**Exercise A**
Return everything in the copy-protection discussion from "This is an important" down to "works they've bought.", with the wording unchanged.
**Exercise B**
List every word or phrase that the copy-protection discussion sets inside double quotation marks.
-- BEGIN Source --
In any case I wonder, for instance, haven't there been any visual novel translation projects forced to quit due to an inability to decompile the code, or has every popular VN engine been totally decompiled? The flimsiness of Flash SWFs' security is actually pretty scary.
I don't know of any, offhand. You may want to ask at the gemot, where the translators hang out.

My gut feeling is that the only games that haven't been cracked are the ones that nobody has felt like cracking.
Digital distribution has got to be the most important development after digital creation when it comes to the ability of an artist to work professionally as a true independent; it's this idea that "digital" means "totally unsafe" when it comes to the protection of both copyright and, as it were, "potential profit," that causes somewhat helpless paranoia.
This is an important problem of our time, and a very complex one for many reasons. Artists deserve to be compensated for their work, while at the same time users deserve to be able to use the works they've bought.

Underlying this is the technical problem that to play a file all the information necessary to play it must be present on the users system; and if all the information necessary to play the file is present, then people can get at those files and do what they want with them.

I have given some thought on how to add copy-protection to Ren'Py games. It's not a trivial problem, since anything done in the python code is trivial to intercept, if the python code can be changed. I think I would need to develop a python interpreter that only runs signed/encrypted code, and only accesses signed/encrypted data files.
-- END Source --
-- BEGIN Recorded data --
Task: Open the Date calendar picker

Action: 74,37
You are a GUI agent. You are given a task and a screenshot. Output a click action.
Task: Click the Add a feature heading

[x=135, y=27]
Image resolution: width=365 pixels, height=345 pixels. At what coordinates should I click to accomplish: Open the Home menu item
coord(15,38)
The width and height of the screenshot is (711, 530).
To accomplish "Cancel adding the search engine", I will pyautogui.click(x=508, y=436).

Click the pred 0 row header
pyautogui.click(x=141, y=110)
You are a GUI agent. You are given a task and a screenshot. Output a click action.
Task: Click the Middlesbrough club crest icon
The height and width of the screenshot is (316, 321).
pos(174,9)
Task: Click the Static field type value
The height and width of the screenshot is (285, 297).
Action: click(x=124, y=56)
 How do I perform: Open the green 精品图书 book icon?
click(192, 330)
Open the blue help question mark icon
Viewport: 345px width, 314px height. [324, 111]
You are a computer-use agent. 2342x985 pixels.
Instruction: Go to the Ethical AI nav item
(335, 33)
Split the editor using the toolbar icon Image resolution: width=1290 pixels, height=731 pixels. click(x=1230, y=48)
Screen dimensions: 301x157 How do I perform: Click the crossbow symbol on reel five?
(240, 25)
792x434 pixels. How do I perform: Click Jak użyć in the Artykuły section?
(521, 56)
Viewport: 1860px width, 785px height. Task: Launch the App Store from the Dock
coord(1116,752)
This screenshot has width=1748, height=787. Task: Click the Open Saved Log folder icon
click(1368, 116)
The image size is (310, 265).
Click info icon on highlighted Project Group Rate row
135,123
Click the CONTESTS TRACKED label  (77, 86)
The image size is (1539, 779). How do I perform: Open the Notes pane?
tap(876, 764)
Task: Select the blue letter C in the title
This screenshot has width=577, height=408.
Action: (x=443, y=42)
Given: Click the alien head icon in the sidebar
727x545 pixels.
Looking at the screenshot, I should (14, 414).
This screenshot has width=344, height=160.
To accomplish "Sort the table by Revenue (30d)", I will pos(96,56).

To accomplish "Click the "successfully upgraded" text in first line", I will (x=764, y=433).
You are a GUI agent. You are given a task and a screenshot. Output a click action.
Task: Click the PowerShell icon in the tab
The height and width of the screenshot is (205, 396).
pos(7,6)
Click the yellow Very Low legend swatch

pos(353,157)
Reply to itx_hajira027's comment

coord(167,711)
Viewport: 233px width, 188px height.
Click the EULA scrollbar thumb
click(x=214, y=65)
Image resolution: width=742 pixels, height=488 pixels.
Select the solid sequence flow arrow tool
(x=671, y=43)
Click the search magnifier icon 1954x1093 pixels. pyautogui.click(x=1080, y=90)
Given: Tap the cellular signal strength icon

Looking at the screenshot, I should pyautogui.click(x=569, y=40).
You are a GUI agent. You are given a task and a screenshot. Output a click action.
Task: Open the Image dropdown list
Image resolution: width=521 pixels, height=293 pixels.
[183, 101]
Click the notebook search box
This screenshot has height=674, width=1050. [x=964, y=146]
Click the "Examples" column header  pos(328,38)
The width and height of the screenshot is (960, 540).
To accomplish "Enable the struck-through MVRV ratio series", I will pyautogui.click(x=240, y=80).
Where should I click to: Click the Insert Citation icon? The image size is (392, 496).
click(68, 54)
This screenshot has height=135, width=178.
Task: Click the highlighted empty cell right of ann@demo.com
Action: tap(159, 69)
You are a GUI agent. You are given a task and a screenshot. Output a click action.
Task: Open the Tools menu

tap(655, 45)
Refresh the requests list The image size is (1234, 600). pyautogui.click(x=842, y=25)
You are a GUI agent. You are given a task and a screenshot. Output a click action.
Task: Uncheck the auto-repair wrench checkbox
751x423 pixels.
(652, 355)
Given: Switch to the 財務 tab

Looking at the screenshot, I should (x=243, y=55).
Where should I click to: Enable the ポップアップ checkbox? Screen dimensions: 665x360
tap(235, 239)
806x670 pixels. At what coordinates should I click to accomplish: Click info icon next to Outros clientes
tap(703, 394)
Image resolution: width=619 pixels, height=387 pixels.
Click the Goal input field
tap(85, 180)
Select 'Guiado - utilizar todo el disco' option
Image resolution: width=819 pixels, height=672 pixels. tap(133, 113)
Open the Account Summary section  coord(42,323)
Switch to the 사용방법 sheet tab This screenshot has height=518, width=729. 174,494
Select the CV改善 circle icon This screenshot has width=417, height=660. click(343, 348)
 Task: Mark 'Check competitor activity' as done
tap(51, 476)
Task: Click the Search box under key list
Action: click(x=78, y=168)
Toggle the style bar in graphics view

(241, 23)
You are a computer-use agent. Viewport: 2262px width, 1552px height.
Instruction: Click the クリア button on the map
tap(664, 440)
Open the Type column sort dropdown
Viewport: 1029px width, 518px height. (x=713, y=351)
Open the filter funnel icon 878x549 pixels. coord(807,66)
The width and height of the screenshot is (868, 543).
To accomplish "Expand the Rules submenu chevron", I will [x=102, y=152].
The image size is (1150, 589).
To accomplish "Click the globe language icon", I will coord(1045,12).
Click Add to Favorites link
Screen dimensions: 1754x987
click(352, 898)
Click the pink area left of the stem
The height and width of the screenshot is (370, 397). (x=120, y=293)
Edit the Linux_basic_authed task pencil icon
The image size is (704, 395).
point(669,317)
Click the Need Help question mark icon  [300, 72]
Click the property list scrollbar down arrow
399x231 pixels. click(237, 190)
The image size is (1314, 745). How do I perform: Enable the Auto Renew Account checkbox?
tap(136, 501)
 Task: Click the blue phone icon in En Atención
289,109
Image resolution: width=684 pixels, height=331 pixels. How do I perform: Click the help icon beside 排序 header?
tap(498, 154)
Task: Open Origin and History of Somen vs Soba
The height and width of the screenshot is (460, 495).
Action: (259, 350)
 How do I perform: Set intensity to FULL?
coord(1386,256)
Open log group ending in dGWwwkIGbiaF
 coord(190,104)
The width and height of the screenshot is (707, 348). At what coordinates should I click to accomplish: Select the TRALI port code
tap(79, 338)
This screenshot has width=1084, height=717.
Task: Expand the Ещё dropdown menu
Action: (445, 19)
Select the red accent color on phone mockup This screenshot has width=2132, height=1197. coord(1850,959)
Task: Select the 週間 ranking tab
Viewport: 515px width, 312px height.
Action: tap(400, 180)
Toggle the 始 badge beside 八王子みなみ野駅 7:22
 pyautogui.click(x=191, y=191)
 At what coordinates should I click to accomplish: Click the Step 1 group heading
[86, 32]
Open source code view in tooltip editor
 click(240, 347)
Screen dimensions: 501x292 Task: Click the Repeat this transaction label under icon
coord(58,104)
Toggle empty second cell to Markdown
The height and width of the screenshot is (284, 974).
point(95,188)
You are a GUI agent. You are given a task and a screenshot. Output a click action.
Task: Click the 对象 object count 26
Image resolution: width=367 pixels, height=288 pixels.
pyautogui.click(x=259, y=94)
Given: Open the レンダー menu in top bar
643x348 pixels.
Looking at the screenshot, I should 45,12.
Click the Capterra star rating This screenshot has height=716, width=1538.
-- END Recorded data --
**Correct result A**
This is an important problem of our time, and a very complex one for many reasons. Artists deserve to be compensated for their work, while at the same time users deserve to be able to use the works they've bought.

**Correct result B**
"digital"
"totally unsafe"
"potential profit"